• **WHAT THE TASK ASKS**
Using the entries below, write out the line with "Screen dimensions: 668x672", the line with "Given: Buy Bitcoin using its Buy button", and every line in between, exactly as each is written.

• **EXERCISE INPUTS**
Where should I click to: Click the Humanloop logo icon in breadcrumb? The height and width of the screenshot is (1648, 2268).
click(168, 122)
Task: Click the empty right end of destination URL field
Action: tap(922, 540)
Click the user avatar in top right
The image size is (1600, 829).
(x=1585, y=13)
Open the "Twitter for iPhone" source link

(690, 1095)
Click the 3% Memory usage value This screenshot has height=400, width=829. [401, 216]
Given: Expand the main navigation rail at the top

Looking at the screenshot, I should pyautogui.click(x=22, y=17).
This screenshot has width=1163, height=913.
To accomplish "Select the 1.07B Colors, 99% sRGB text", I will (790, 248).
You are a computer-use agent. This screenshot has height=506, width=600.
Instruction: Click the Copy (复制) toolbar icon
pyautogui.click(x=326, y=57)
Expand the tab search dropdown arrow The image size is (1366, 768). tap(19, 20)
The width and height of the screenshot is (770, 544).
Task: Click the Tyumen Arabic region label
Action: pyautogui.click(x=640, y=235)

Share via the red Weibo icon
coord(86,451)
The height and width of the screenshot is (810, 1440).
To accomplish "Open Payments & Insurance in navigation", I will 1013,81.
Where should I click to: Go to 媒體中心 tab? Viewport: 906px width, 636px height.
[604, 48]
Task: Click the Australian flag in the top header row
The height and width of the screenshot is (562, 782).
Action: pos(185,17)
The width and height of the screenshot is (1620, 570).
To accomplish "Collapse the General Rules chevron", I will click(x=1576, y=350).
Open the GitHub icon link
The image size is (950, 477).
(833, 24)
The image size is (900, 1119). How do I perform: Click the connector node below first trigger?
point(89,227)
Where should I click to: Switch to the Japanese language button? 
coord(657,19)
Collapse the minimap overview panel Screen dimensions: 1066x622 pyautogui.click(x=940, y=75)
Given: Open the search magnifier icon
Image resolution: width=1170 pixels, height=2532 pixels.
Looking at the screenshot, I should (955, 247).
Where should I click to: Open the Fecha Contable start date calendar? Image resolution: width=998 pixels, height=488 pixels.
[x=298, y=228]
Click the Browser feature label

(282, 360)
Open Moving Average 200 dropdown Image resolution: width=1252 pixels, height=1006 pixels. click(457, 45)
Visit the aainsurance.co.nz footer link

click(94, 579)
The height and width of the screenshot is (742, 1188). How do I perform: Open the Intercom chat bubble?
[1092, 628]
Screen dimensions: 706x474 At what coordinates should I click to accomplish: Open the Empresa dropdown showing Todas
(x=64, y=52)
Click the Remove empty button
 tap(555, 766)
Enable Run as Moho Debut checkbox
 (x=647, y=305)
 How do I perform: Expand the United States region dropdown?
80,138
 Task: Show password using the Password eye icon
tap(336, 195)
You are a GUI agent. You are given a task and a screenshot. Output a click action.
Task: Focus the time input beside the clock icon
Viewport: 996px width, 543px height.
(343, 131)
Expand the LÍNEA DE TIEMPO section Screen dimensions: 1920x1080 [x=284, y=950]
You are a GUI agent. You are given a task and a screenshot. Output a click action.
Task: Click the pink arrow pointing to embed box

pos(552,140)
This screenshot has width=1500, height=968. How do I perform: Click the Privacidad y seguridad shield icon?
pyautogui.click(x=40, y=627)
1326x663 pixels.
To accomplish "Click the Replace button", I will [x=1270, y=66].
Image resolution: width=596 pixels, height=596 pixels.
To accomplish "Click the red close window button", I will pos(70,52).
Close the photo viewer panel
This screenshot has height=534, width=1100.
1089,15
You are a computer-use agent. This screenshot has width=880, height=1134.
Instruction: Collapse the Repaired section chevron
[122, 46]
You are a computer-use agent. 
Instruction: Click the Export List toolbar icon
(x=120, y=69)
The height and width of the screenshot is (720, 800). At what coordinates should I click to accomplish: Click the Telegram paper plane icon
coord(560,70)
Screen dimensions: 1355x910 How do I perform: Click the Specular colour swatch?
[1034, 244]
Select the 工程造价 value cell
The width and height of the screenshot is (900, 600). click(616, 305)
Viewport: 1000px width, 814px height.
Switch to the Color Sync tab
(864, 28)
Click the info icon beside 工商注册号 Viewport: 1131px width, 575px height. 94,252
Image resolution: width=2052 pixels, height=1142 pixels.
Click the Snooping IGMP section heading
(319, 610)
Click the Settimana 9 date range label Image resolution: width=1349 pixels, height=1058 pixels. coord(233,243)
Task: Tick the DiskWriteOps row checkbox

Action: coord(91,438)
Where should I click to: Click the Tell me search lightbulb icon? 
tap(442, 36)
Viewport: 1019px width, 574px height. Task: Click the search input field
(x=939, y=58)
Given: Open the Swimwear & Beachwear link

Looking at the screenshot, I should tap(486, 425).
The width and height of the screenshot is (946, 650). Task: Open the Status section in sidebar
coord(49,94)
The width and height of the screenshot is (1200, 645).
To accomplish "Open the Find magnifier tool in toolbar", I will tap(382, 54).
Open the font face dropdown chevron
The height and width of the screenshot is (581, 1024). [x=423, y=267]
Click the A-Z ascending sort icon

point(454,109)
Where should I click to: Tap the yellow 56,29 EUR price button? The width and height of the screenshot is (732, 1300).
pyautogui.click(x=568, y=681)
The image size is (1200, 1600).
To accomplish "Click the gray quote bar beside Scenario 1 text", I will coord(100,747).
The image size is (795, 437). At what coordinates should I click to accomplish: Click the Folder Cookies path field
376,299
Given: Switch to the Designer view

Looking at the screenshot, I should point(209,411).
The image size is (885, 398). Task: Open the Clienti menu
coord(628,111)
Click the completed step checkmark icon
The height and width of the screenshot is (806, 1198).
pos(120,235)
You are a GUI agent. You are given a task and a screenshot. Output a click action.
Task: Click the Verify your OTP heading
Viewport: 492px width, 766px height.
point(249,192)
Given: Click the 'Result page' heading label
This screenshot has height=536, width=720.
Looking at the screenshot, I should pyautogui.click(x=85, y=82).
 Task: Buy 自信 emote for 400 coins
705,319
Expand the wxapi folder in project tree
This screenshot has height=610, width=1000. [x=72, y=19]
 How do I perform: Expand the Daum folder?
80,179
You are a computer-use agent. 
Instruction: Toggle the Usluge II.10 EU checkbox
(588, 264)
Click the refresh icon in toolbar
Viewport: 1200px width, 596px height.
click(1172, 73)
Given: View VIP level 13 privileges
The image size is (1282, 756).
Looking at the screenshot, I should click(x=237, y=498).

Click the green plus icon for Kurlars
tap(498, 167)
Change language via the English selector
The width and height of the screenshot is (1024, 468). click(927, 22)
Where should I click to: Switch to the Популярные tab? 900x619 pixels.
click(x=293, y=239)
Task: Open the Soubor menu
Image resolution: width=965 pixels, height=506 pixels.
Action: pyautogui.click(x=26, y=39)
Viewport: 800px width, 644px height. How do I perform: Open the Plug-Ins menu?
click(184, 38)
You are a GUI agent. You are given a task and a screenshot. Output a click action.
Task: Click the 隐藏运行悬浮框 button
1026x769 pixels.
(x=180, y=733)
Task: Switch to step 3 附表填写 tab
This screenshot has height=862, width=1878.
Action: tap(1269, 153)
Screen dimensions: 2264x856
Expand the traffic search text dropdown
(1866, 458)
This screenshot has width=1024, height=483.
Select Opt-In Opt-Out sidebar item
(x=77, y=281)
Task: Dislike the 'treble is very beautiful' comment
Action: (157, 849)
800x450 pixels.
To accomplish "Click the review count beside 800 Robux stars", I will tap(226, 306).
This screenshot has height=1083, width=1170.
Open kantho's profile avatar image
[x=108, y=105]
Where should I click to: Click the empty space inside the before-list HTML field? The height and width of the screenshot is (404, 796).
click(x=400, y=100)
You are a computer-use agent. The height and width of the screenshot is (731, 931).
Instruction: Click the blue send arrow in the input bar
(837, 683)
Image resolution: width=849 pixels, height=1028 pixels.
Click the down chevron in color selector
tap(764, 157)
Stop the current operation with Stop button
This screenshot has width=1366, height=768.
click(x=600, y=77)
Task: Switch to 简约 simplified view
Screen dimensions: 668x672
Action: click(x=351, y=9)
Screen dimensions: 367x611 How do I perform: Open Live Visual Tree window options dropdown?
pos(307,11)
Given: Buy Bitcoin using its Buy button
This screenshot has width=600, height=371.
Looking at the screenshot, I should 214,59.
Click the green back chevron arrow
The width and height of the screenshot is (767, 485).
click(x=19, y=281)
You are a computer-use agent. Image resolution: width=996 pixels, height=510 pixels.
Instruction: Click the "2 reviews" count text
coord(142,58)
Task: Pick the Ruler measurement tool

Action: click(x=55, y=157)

• **ANSWER TO THE EXERCISE**
Screen dimensions: 668x672
Action: click(x=351, y=9)
Screen dimensions: 367x611 How do I perform: Open Live Visual Tree window options dropdown?
pos(307,11)
Given: Buy Bitcoin using its Buy button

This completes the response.